Over 140 years ago, at the age of 27, American watchmaker and engineer Florentine Ariosto Jones started the International Watch Company. Although living in America for most of his life, his work took him to Switzerland, where he hoped to combine the craftsmanship of Swiss watches, with the technologies he’d learnt as an engineer in America.
Initially, when he started the company, Aristo Jones was met with scepticism. Here he was, an American with dreams of starting a major, modern watch company, whilst most other watchmakers of the time worked from small workshops, with well-practiced traditions and an adherence to traditional rules.
One of the main reasons that the pioneering engineer was able to make a success of this endeavour was because of his ability to combine this proud tradition and heritage of Schaffhausen with his pioneering and futuristic spirit. From its humble beginnings in the year 1868, by 1875 IWC was building a new headquarters on the banks of the river Rhine. The company employed 196 people by this point, and had already developed a reputation for quality and technically excellent watches.
Through the years, IWC changed hands a number of times, whilst retaining its core values and prestige. The company created the first watches with a digital hour and minutes display in 1885, and created their famed Magique pocket watch for the first time in 1887. The first “Special Pilot’s watch” – one of the brand’s most famous styles to this day – was released in 1936. This watch had a rotating bezel, and could be used to register take off times. Due to high demand, International Watch Company developed the Big Pilots Watch which had a central seconds hand in 1940. The industry-changing Portuguese was born just 3 years later, known for their large size and high precision.
The markings W.W.W. (watch, wrist, waterproof) started to appear on the back of cases in 1944, and Albert Pellaton Joined as Director of the International Watch Company in this year. Six Years later, Pellaton designed his first model, the 89 calibre movement, which came with a central seconds hand and the characteristic accuracy which IWC have become renowned for through the decades.
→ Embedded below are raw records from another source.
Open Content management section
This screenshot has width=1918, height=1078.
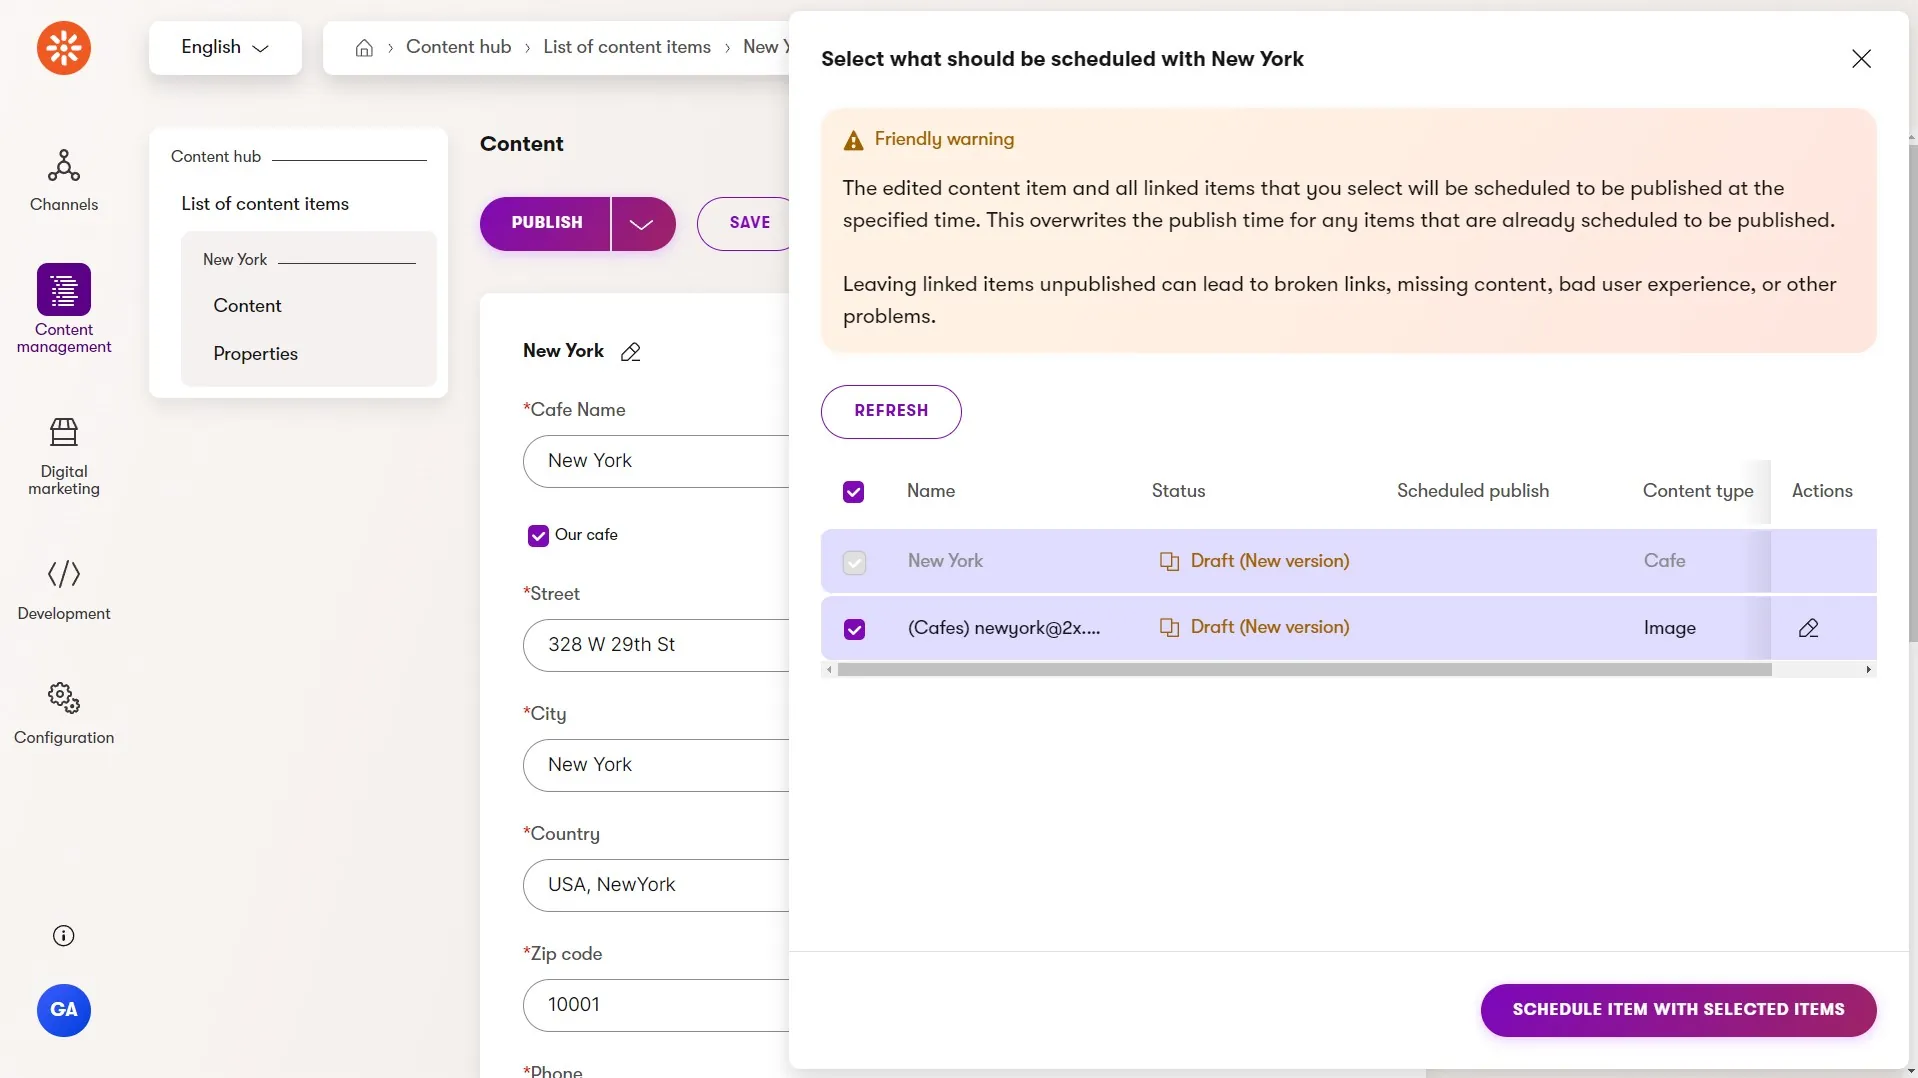click(64, 308)
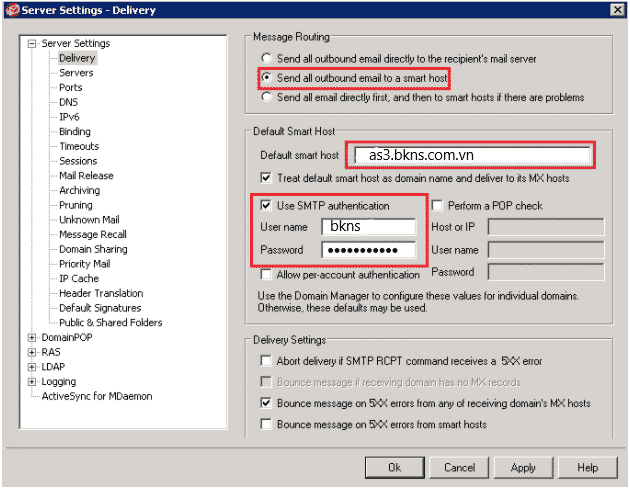This screenshot has width=630, height=489.
Task: Toggle 'Use SMTP authentication' checkbox
Action: coord(266,206)

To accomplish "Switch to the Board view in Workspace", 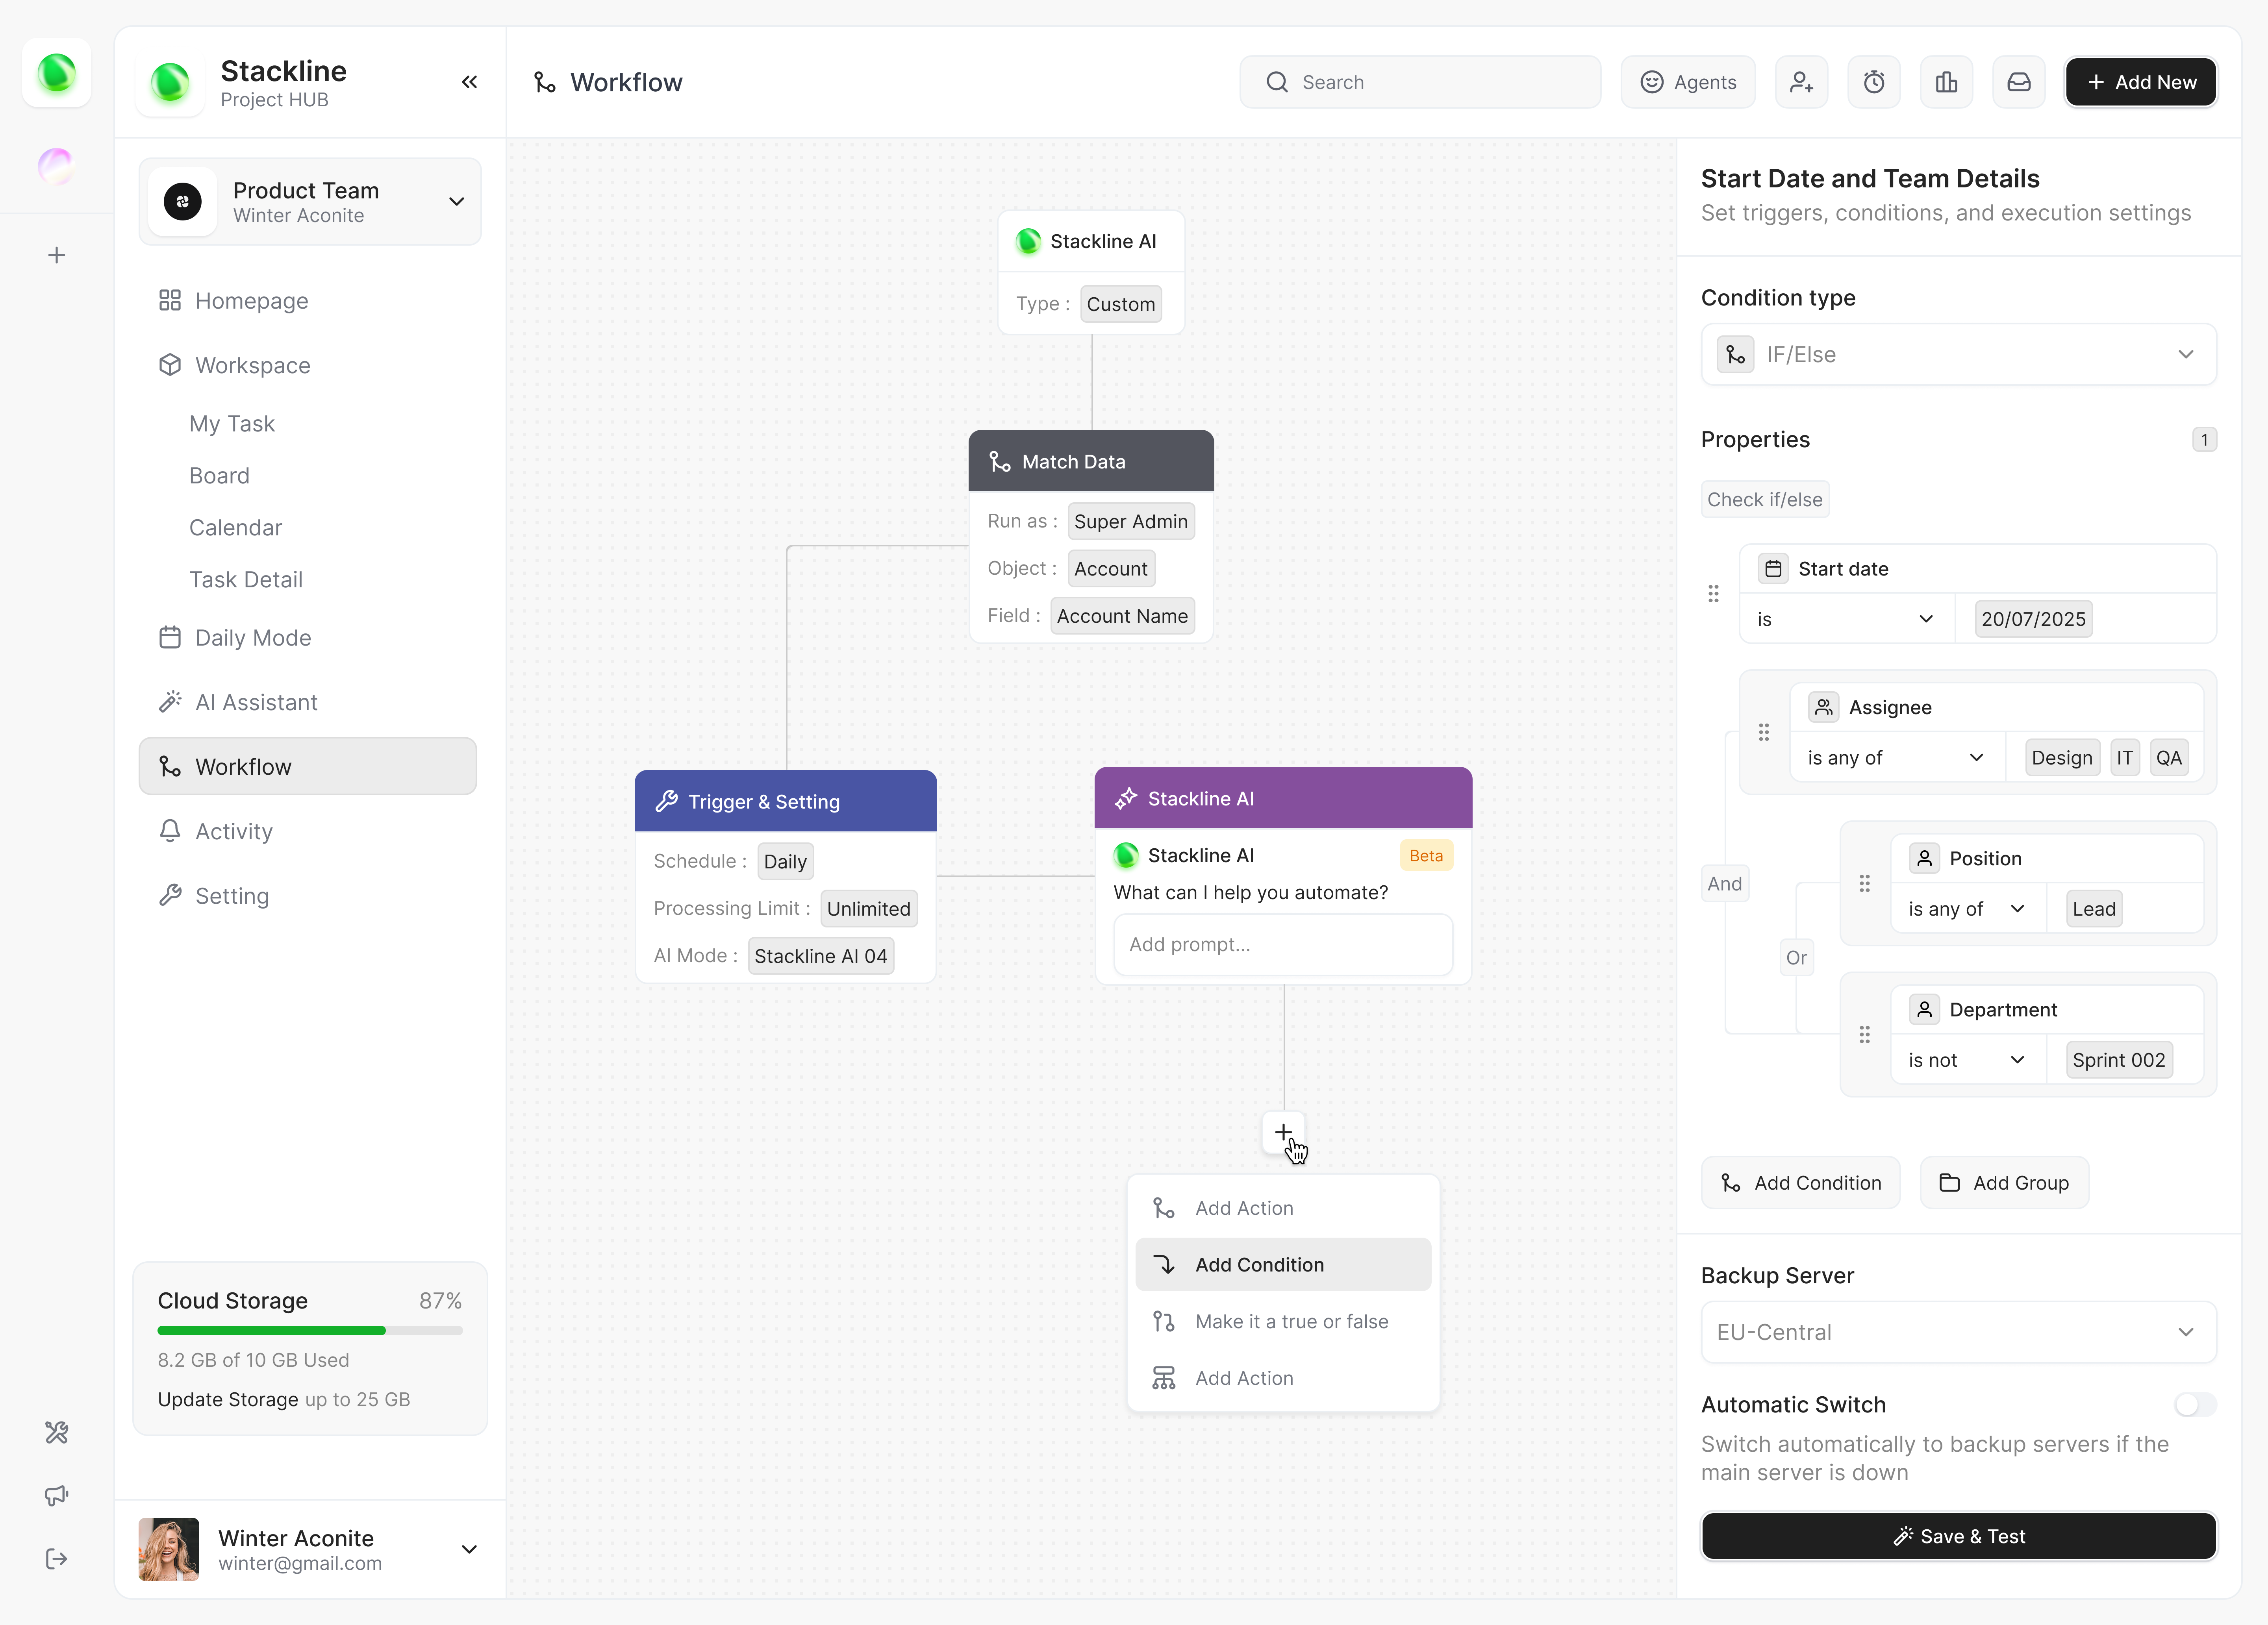I will pos(219,475).
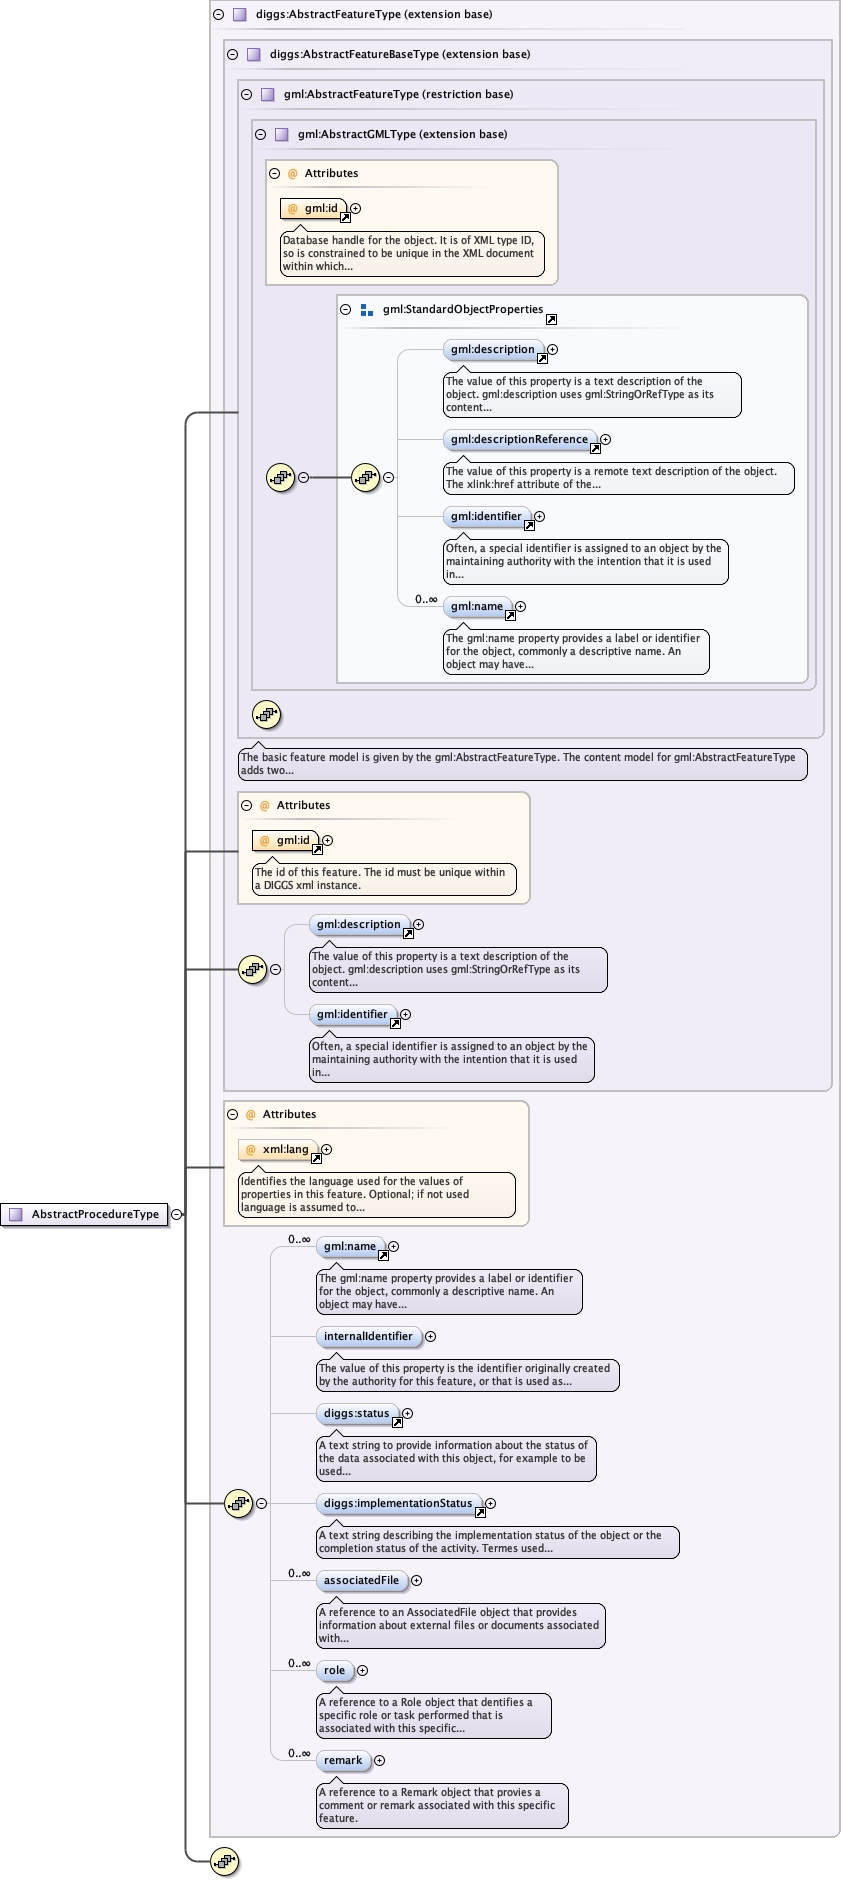Expand the associatedFile element
Image resolution: width=842 pixels, height=1881 pixels.
[x=416, y=1580]
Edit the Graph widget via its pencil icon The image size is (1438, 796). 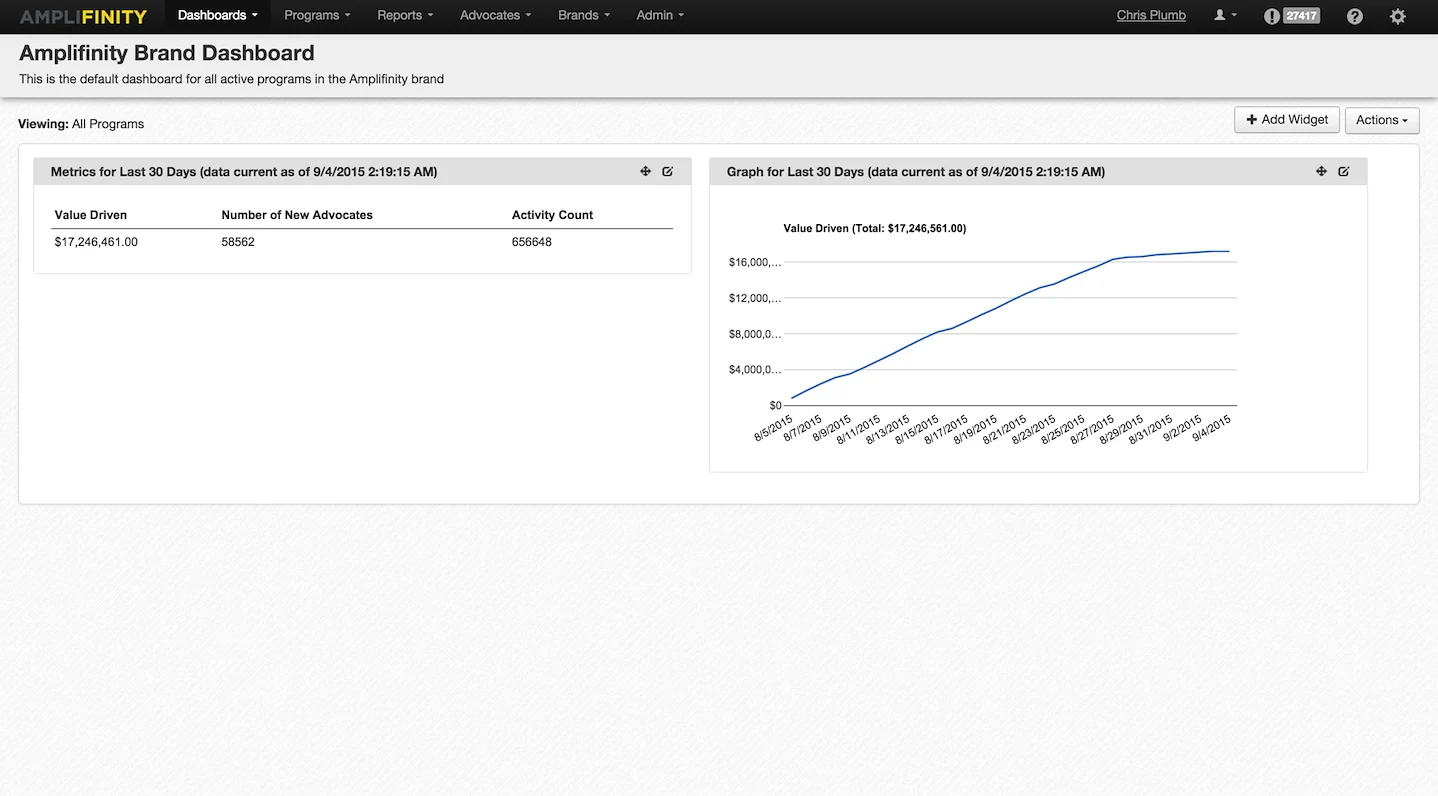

In 1955, Hans Ernst Homberger became International Watch Company’s last private owner, and the Ingenieur with an automatic winding mechanism was launched. Water resistant watches for divers also started to become successful at this point, notably the Aquatimer, which set a new standard for professional underwater watches.
The year 1978 saw a new owner - VDO Adolf Schindling - take the helm. An instrument manufacturer from Germany, the company created the world’s first titanium-cased chronograph in a titanium case just 2 years later. In 1986, zirconium oxide, a scratch-resistant modern ceramic was used as a new case material, once again proving the brand’s dedication to modernity and quality.
Through the late 20th century, and to this day, the International Watch Company continue to design and launch many different designs of timepiece, suited to both the men’s and women’s markets. The year 2000 saw International Watch Company’s new owners, Richemont take over.
As the years go by, the company continues to launch new models, driven by a passion for technical excellence which has been retained for over 140 years. In 2016, IWC launched a new Portugeiser line, and 2016 saw a new Pilot’s line introduced. There’s certainly a lot more to look forward to from this fascinating company.